**INSTRUCTIONS FOR THE TASK**
If a line in the data below contains the word "will", copy it out.

**Records from a data source**
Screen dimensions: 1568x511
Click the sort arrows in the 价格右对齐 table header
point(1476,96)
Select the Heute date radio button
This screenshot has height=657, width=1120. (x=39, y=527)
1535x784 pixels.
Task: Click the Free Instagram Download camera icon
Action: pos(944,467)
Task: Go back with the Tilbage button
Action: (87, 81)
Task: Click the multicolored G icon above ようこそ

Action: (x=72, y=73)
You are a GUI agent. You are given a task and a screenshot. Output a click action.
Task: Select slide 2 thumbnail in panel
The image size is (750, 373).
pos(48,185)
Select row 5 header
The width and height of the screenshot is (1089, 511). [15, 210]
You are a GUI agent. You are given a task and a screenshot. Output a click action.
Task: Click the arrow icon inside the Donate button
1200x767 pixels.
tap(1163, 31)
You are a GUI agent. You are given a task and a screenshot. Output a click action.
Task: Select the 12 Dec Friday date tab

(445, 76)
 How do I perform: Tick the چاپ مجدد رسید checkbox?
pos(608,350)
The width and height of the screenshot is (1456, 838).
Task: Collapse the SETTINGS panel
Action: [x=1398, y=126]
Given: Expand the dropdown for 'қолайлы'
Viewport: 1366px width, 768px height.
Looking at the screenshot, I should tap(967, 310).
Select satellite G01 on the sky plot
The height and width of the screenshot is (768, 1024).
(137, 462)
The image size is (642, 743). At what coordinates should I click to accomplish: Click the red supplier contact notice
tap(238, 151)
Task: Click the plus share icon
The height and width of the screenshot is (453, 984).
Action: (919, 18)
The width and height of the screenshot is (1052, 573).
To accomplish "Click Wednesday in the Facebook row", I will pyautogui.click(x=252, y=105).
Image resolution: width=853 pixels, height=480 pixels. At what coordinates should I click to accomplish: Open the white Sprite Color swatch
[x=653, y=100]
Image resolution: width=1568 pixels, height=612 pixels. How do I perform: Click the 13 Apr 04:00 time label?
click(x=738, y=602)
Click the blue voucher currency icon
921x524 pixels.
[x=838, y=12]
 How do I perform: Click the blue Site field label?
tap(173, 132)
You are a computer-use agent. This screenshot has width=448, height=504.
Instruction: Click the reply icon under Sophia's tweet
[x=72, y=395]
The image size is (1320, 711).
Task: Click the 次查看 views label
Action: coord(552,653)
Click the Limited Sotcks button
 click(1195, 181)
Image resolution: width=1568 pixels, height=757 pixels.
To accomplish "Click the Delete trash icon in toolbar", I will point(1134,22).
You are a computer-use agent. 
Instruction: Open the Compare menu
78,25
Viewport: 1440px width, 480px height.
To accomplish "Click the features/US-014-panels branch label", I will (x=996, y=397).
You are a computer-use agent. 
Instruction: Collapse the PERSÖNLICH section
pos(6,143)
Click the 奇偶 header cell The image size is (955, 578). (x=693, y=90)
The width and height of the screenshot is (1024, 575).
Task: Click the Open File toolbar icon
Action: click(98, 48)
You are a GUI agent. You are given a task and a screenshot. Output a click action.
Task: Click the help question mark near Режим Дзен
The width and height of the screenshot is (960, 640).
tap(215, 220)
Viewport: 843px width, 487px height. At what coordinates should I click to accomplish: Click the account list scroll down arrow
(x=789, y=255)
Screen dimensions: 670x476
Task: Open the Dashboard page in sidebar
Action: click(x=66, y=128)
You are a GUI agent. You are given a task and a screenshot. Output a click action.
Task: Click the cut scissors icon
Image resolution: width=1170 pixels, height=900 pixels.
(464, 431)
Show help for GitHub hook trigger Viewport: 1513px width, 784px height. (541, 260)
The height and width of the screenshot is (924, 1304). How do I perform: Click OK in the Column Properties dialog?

**ANSWER SPACE**
To accomplish "Click Wednesday in the Facebook row", I will pyautogui.click(x=252, y=105).
To accomplish "Click the Delete trash icon in toolbar", I will point(1134,22).
To accomplish "Click the features/US-014-panels branch label", I will (x=996, y=397).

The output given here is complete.